* Given records *
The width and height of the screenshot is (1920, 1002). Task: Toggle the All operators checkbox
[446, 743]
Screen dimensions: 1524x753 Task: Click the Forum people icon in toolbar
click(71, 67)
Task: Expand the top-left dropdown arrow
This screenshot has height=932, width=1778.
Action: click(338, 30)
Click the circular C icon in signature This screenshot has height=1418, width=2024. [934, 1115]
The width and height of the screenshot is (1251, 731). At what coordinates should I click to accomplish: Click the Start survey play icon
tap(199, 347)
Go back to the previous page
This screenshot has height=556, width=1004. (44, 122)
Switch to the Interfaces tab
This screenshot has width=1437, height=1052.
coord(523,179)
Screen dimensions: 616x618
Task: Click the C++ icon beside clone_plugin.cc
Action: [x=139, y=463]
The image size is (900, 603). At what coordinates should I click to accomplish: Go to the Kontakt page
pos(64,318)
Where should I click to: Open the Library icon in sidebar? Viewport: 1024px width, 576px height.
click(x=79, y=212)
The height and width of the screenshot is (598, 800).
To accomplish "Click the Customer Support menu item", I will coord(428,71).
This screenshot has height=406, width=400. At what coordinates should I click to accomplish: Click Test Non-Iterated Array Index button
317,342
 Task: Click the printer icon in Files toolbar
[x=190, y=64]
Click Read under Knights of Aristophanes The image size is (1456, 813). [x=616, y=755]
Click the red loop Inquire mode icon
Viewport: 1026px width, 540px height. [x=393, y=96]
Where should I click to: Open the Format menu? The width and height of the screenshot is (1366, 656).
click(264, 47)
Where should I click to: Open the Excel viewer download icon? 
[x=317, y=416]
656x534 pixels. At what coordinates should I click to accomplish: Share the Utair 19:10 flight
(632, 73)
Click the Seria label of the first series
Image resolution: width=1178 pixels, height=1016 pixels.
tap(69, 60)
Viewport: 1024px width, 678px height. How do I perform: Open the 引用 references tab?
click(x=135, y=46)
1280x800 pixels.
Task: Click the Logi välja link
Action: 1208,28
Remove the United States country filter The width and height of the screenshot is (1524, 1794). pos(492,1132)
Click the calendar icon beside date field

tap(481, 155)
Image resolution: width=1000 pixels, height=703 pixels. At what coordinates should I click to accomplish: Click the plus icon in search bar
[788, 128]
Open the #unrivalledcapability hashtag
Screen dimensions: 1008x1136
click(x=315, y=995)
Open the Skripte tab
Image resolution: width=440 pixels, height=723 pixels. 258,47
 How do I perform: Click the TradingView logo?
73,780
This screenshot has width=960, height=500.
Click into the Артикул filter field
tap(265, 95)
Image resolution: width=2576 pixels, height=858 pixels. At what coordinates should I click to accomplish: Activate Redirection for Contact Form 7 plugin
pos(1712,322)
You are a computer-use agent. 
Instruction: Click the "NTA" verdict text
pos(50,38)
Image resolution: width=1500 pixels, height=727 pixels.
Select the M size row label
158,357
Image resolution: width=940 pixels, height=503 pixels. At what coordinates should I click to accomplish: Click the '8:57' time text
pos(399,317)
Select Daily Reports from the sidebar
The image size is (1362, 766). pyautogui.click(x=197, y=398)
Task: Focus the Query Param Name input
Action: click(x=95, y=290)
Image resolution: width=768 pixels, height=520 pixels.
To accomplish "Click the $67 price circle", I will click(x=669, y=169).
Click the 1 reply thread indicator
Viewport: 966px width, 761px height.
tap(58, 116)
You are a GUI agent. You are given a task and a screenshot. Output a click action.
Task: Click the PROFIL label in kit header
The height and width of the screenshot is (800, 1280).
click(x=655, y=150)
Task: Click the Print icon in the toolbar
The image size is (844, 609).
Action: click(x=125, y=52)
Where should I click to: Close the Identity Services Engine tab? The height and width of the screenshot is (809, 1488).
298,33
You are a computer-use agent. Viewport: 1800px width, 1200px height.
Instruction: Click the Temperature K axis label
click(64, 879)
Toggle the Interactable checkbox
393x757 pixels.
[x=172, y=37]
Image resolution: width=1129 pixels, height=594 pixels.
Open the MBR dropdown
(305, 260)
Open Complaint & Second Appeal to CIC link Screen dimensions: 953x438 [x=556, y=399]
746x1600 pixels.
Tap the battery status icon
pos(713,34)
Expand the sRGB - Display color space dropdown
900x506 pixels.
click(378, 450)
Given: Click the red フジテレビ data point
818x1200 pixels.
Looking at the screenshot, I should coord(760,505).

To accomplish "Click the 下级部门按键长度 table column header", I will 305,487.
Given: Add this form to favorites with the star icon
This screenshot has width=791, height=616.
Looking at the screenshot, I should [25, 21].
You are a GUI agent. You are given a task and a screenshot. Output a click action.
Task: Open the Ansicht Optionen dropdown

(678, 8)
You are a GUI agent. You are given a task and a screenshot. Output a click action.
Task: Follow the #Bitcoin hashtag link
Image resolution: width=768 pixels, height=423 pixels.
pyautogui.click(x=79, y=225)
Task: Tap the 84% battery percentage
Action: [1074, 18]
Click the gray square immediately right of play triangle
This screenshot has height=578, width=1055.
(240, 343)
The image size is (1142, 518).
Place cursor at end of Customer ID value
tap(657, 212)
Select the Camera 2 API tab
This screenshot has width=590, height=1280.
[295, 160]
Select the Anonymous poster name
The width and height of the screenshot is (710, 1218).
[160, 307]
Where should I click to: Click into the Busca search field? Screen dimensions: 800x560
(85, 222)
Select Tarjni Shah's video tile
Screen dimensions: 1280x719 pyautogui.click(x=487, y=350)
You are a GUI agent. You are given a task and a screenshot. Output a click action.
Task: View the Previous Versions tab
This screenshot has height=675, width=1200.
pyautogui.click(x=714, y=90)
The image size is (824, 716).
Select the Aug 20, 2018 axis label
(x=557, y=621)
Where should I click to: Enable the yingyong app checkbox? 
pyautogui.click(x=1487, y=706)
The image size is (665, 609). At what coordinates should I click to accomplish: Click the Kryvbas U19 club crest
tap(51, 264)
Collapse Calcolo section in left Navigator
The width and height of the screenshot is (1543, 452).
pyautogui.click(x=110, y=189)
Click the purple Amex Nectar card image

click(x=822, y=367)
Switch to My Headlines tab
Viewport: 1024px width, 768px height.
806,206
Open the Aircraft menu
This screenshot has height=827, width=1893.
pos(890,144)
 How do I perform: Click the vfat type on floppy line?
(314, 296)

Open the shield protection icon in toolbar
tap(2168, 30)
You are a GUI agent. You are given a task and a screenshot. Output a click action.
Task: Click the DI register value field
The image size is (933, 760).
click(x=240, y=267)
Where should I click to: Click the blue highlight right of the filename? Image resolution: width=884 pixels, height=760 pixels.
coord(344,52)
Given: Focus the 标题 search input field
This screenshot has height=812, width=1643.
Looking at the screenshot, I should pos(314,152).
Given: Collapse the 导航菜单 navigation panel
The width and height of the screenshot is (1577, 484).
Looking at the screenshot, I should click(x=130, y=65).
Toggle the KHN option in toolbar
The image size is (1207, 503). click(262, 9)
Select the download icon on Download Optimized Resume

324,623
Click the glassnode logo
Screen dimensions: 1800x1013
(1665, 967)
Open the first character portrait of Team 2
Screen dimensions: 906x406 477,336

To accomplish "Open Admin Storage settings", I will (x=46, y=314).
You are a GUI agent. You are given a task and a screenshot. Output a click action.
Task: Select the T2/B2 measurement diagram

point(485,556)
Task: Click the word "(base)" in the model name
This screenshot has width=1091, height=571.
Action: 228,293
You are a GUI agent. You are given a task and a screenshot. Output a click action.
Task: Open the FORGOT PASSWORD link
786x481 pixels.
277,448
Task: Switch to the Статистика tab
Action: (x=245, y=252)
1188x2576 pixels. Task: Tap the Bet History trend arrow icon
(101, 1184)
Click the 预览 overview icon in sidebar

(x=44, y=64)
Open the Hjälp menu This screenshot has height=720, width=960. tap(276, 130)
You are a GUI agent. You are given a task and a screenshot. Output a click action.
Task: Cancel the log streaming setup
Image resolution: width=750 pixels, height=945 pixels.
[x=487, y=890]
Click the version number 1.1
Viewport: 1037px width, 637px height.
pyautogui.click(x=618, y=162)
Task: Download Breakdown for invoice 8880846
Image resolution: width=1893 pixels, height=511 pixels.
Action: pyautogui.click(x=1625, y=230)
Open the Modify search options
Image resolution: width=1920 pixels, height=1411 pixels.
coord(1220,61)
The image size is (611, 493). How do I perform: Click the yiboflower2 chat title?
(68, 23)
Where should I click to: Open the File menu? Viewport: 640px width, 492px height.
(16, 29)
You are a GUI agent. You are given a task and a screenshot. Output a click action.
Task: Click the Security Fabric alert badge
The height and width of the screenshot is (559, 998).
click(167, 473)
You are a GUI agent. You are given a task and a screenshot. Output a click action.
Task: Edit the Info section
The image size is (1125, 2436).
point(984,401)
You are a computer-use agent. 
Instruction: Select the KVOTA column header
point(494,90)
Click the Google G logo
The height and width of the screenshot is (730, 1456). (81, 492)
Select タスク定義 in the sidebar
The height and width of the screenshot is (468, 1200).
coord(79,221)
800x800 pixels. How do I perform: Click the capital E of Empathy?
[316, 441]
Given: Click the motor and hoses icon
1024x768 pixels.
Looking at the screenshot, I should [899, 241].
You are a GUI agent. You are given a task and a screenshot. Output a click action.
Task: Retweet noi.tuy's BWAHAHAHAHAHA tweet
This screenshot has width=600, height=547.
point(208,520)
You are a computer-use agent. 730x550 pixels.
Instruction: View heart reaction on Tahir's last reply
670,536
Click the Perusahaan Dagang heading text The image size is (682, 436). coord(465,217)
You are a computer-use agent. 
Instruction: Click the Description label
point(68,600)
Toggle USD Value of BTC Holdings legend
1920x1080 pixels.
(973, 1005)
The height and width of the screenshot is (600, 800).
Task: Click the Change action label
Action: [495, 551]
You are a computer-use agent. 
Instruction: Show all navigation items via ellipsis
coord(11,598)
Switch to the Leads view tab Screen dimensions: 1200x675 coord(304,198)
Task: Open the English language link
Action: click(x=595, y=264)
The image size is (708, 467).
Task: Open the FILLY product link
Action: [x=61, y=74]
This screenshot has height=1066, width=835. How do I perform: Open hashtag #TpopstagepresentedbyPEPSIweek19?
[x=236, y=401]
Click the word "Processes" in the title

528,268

* Directions *
Copy all lines from the material that contain "section".

* Expected answer *
Collapse Calcolo section in left Navigator
Task: Edit the Info section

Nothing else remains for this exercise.